All that is held pretty universally, and that is how theology works too. If you are a graduate student in theology, you are being disciplined by a particular academic discipline, whether that is biblical studies, systematic theology, or whatever. So all of that is universally held, I would say, but it has almost nothing to do with a properly or fully Christian understanding of education. So that, whatever that is exactly, has effectively been institutionally lost. That is the complication we have at universities, but it is one that has essentially nothing to do with Christianity. That’s the situation we are in.
TOJ: In light of that reality then, is there a distinction between “formation” and “education”? I am particularly thinking, in religious education and liturgical catechesis, about how in some of the documents and literature in Roman Catholic circles there seems to be a distinction between religious education on the one hand and liturgical catechesis on the other.

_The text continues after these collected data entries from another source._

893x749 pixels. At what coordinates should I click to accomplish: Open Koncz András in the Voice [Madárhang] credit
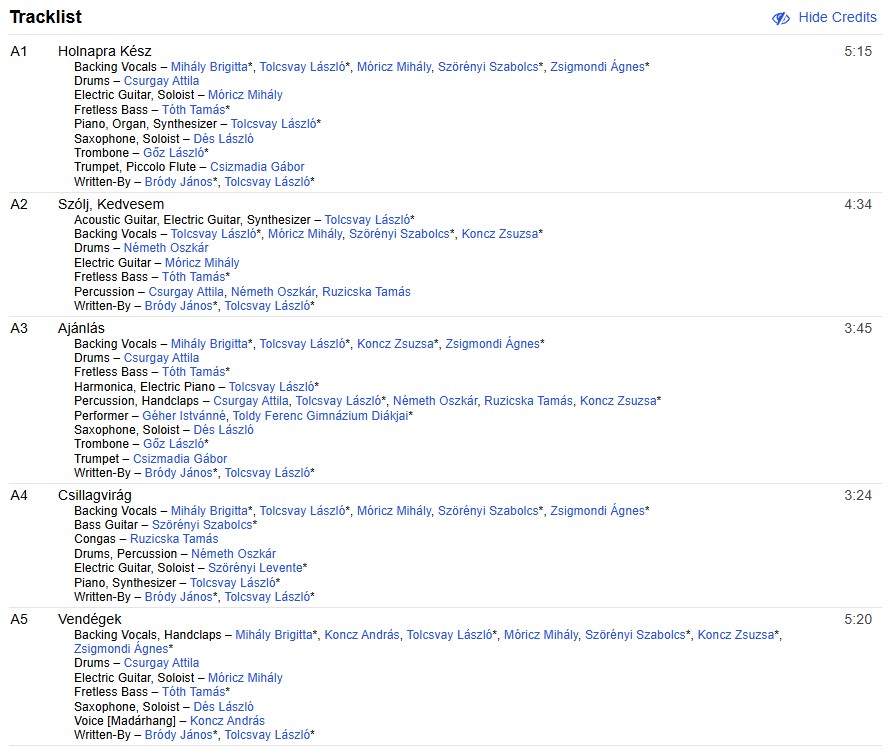tap(227, 721)
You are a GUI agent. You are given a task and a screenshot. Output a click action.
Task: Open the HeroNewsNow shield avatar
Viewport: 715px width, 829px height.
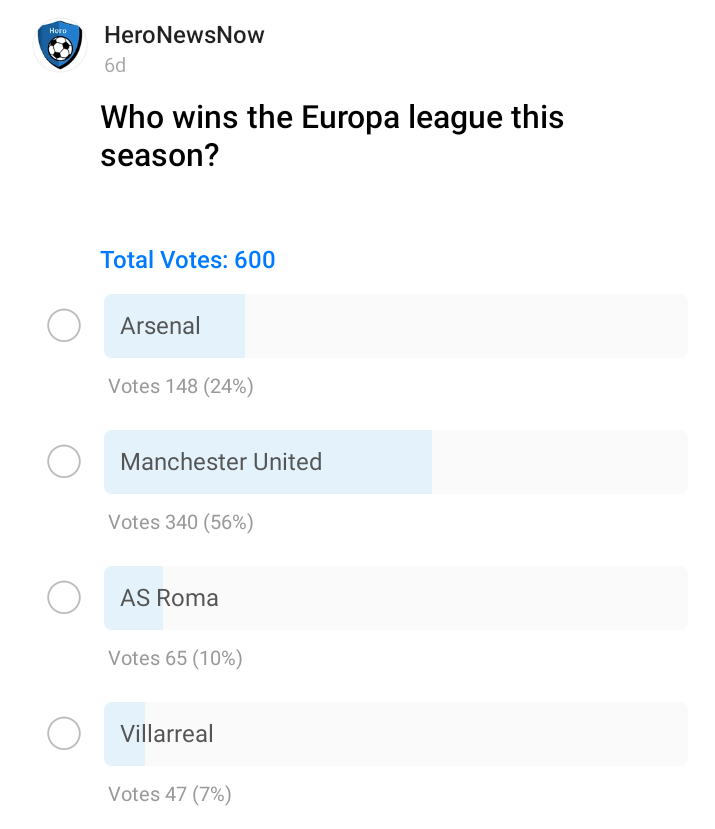point(60,45)
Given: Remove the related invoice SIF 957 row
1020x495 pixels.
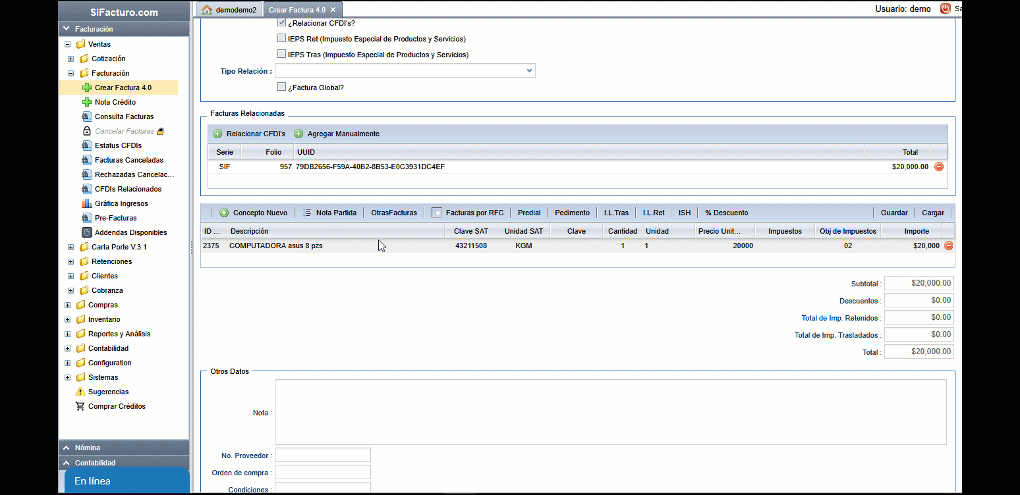Looking at the screenshot, I should point(939,167).
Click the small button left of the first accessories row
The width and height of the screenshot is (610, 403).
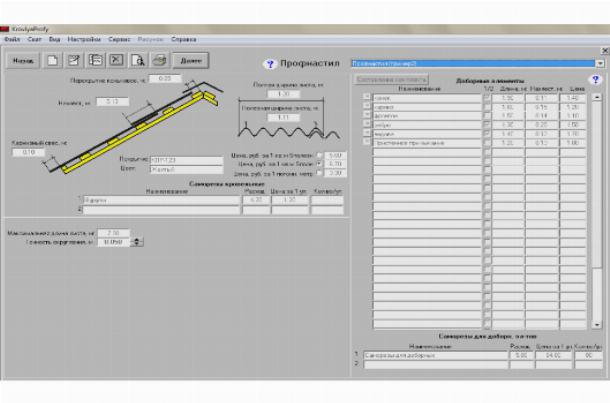366,98
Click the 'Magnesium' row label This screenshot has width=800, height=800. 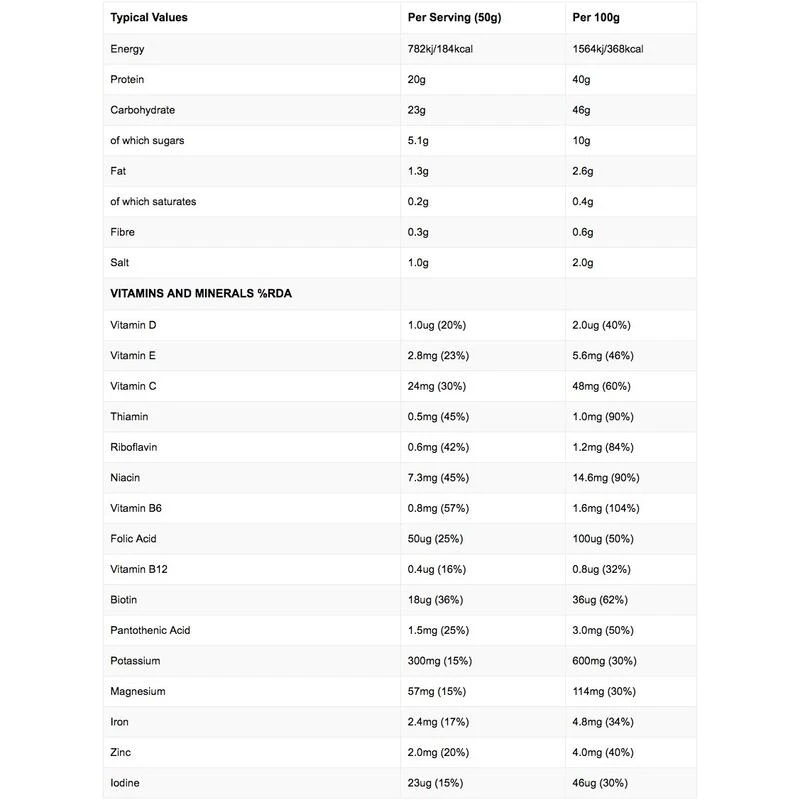point(138,691)
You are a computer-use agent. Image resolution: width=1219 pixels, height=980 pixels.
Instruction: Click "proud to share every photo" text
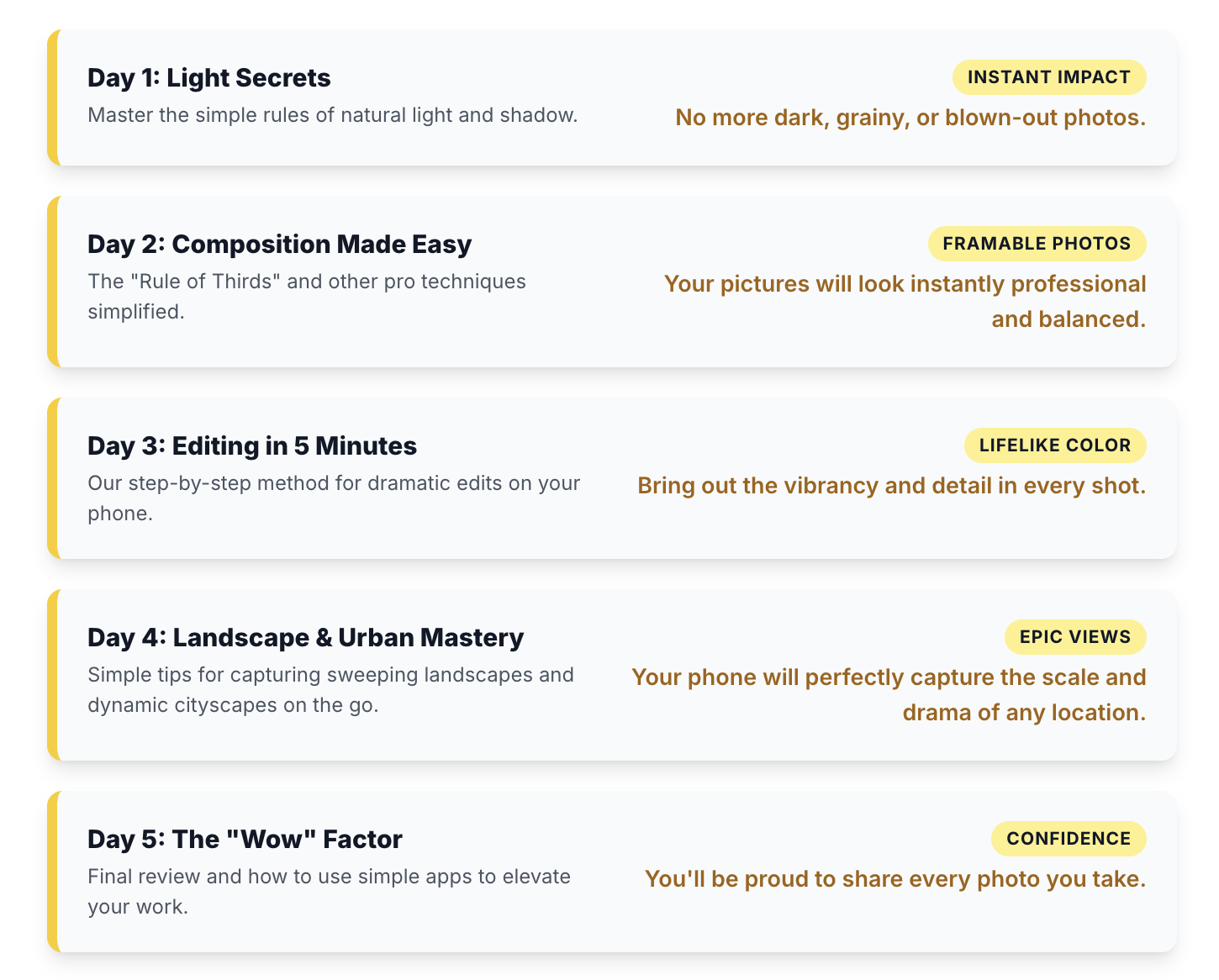895,879
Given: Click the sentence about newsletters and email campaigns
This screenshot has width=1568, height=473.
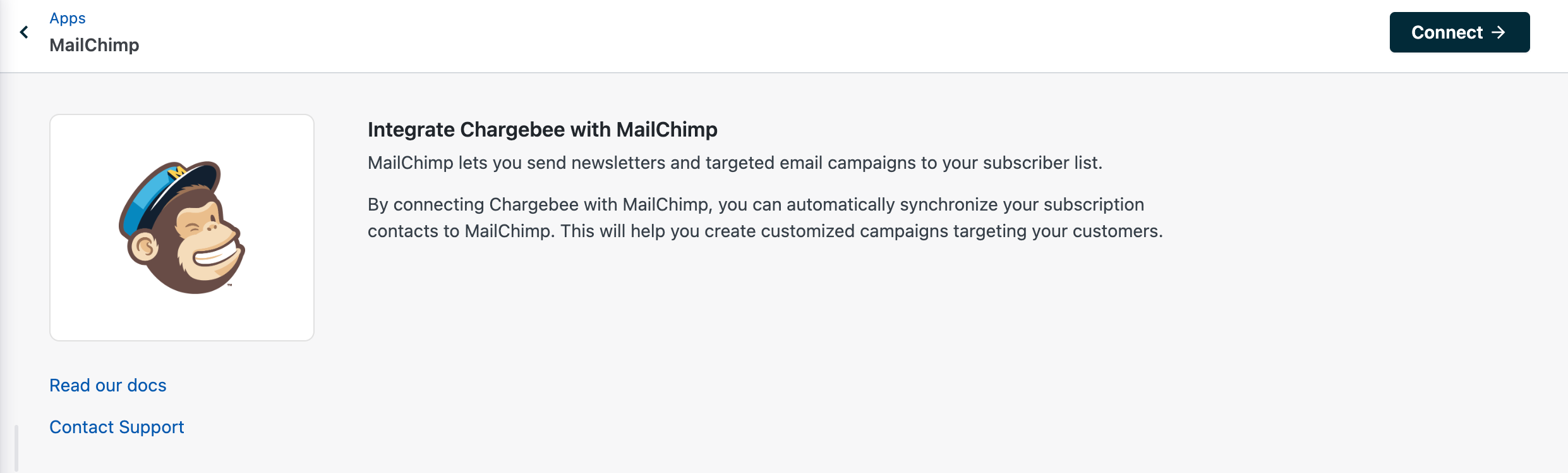Looking at the screenshot, I should pyautogui.click(x=735, y=163).
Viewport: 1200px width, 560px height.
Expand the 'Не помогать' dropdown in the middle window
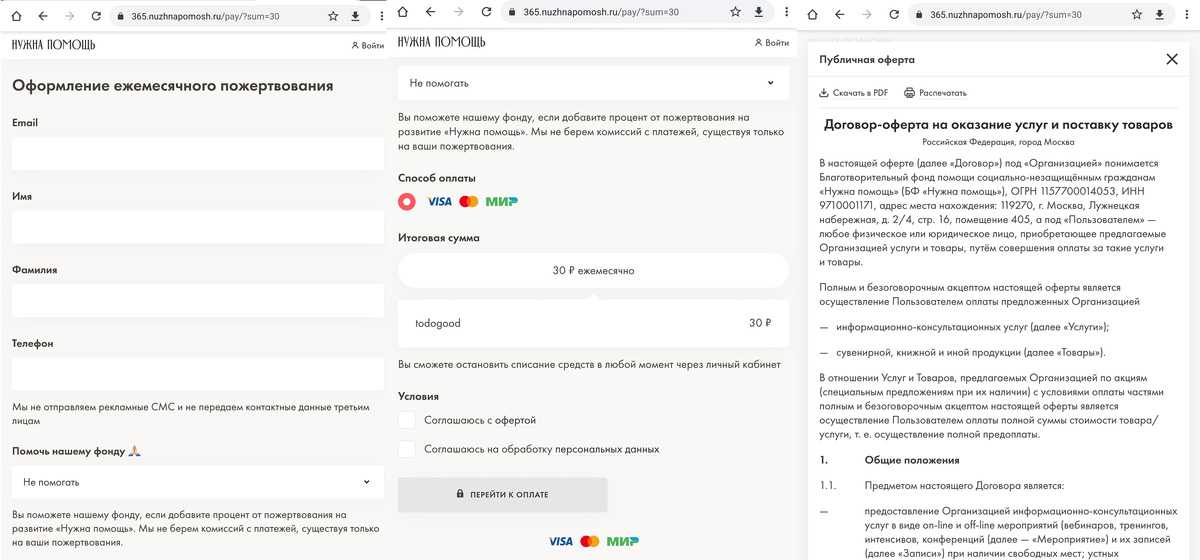592,83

Religious education, whether at the secondary or higher educational levels, finds itself often in situations where it cannot impose on people their becoming Christian, so it is the imparting of information about Christianity on a purely cognitive level.
However, liturgical catechesis, thought by many to be more parochial, is much more holistic in the sense that all of the dimensions of human being are drawn toward and into friendship with God, including the cognitive. So is there a distinction to be made between education and formation? If there is, is that helpful for a Christian understanding of education?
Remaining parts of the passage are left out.